本發明屬于生物技術領域，尤其涉及到一種新型間充質干細胞無血清培養基的配方及配制方法，以及在人臍帶間充質干細胞的原代培養及大規模傳代培養中的應用。

背景技術：

隨著再生醫學的迅猛發展，干細胞的研究及其臨床應用已是當今生命科學最前沿最熱門的領域之一，它不但為人類戰勝多種疾病帶來希望，而且具有巨大的市場潛力。而與干細胞研究及臨床應用息息相關的培養基則是不可或缺的重要一環。目前，干細胞的培養都添加了一定量的動物源性的血清，如新生牛血清或胎牛血清，來滿足干細胞生長增殖的需要。但也存在許多問題：(1)血清是種非常復雜的混合物，成分多樣，目前對其準確的成分、含量及其作用機制仍不清楚，有些可能對干細胞的生長產生抑制或毒害作用；(2)血清都是批量生產，各批次之間生物活性物質及因子等成份或含量不一致，導致實驗結果或產品的重現性較差，使得干細胞生產標準化困難；(3)動物血清可能存在外源性病毒和致病性因子的風險，如支原體、病毒等，導致干細胞生產污染；(4)大規模干細胞培養中，血清價格昂貴，是構成生產成本的主要部分之一；(5)干細胞的臨床應用中，殘留的血清可能會引起患者的過敏反應。

技術實現要素：

本發明的目的是提供一種化學成分限定的間充質干細胞無血清培養基，這種無血清培養基是目前最安全的，最為理想的培養基。其優點如下：(1)成份明確，避免血清批次間的質量變動，提高干細胞研究及臨床應用結果的可重復性；(2)避免血清對干細胞培養的毒性作用和血清源性污染；(3)降低了干細胞培養及臨床應用的成本；(4)有利于干細胞體外培養的分化；(5)減少了干細胞臨床應用可能引起的過敏反應，降低了風險。

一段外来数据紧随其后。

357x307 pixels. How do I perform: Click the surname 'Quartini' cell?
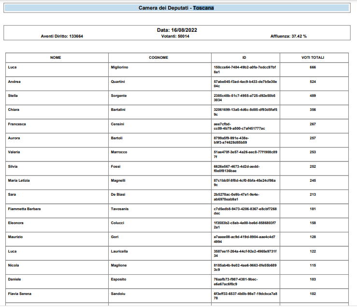point(118,82)
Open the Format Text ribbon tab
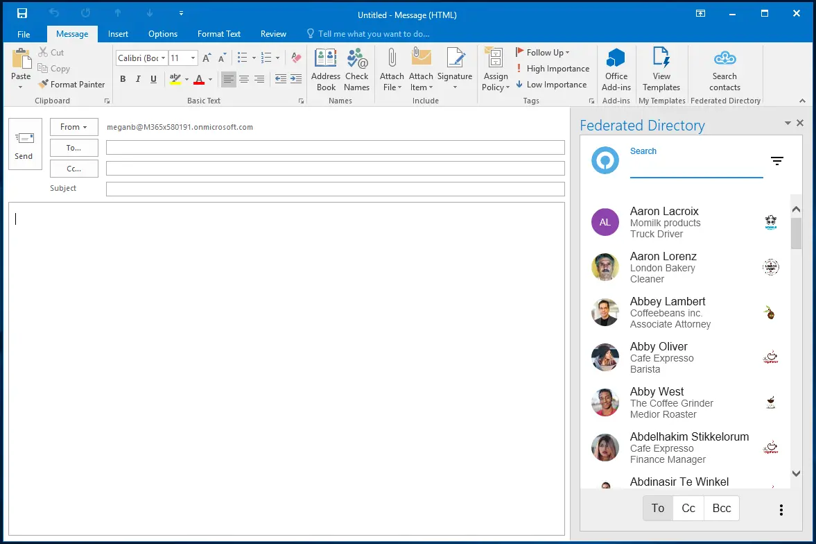Viewport: 816px width, 544px height. click(x=218, y=33)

本發明的間充質干細胞無血清培養基，是由9倍體積基礎培養基與1倍體積的濃縮添加劑混合而成；

混合后基礎培養基中各組分的終濃度如下：

DMEM-LG培養基粉末10g/L；Purmorphamine 1-20μM；胰島素1.0-20.0mg/L；轉鐵蛋白0.5-10.0mg/L；乙醇胺0.2-2.0mg/L；L-抗壞血酸-2-磷酸5-50μmol/L；2-巰基乙醇0.5-5.0×10^-5mol/L；L-谷氨酰胺30-300mg/L；L-丙氨酰-L-谷氨酰胺20-200mg/L；亞硒酸鈉1-10mg/L；丙酮酸鈉20-200mg/L；硫酸亞鐵0.5-5.0mg/L；氯化鋅0.2-2.0mg/L；地塞米松0.5-5.0nmol/L；碳酸氫鈉1000-3000mg/L；4-羥乙基哌嗪乙磺酸500-2000mg/L；

配制的濃縮添加劑組分及濃度(與基礎培養基混合之前)：

人血清白蛋白10-50g/L；纖黏連蛋白2-20mg/L；α-抗胰蛋白酶1-20mg/L；亞油酸0.5-10mg/L；亞麻酸2-20mg/L；卵磷脂1-10mg/L；BMP-7 1-50μg/L；Wnt5a 50-200μg/L；EGF 10-200μg/L；bFGF 20-200μg/L；PDGF 5-50μg/L；TGF-β1-50μg/L。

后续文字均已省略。